Pantheon WAR — What We Changed (and Why We’re Testing Again)
After several playtest sessions, we rebuilt Pantheon WAR into a faster, cleaner, and more strategic mythology card game for 2–4 players (15–20 minutes). Here are the headline changes—and what we’ll test next.
BOARD GAME DEVELOPMENT
jTill
11/10/20251 min read
What’s new
1) Faction decks, not a shared deck
Each player now picks a 36-card deck from the Greek, Egyptian, Norse, or Slavic pantheons. You deploy units for free and draw 2 each turn. The focus is timing and tempo, not resource math.
2) Win by capturing locations
No point track. You fight over 8 iconic mythic locations (Mount Olympus, Gates of Hades, Duat, Heliopolis, Bifröst, Valhalla, Nav – Grove of Veles, Perun’s Oak).

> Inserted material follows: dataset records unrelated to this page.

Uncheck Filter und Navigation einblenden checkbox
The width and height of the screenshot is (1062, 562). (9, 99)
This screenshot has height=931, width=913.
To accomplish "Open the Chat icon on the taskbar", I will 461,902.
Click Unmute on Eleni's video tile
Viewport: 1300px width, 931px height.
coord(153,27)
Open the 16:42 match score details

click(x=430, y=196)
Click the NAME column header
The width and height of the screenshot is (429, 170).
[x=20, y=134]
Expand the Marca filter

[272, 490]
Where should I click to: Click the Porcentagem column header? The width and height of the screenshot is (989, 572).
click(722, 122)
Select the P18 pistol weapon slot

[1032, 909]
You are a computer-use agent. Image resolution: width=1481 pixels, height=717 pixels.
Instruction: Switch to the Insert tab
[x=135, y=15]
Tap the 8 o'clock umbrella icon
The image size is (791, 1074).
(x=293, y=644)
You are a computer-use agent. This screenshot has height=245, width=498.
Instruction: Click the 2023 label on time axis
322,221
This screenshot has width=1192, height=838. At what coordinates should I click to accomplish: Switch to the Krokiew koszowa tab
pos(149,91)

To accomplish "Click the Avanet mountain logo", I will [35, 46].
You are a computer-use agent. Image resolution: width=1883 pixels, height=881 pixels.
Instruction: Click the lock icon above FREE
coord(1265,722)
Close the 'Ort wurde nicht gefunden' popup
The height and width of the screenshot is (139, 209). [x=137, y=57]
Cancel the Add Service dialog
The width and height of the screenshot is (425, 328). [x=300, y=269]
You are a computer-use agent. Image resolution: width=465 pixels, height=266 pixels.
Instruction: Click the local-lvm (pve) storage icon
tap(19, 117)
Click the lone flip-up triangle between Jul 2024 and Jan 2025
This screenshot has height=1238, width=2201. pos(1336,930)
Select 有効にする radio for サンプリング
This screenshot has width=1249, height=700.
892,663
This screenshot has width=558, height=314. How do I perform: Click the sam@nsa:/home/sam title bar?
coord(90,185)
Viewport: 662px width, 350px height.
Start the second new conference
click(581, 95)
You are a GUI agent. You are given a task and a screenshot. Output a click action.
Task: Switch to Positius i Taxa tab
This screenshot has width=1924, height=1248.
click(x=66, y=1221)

First to capture 3 locations wins.
3) Claim & Hold = real tension
Meet the location’s Strength threshold with untapped units to claim it. Rivals can steal the claim by exceeding your untapped Strength on their turns. If you still meet the threshold at the start of your next turn, you capture the location and gain its one-round bonus.
4) Streamlined combat
Strength = attack pressure + HP (one number to track).
Default attack deals 1 damage (modifiers from Auras, Instants, locations).
Only two token types: Damage and +1 Strength.
Auras: max 1 per unit.
6) Tightened keywords
We narrowed to the abilities that mattered in play: Relentless (doesn’t tap when attacking), Abundance (1×/turn draw on unit/DP play), Berserk, Guard, Healer 1, Revenge, Death Echo (Navia), and Formation.
7) Divine Power tuned per pantheon
Short, punchy effects (Instants & Auras) that fit each identity—e.g., Council of the Gods as Egypt’s finisher; Slavic Baba Yaga’s Curse as a player-targeted slowdown; Greek burst tools; Norse untap pressure.
What we’ll test next
Pacing: ~5 minutes per location; total 15–20 minutes.
Multiplayer interaction: claim races, Instants timing, soft alliances.
Clarity: icons, location text, and “one-round bonus” reminders.
Balance: DP counts per deck and Strength thresholds.
We’ll run another round of playtests based on these updates. If you enjoy quick, tactical fillers with Greek, Egyptian, Norse, and Slavic flavor, jump in and tell us what sings—and what still needs tuning.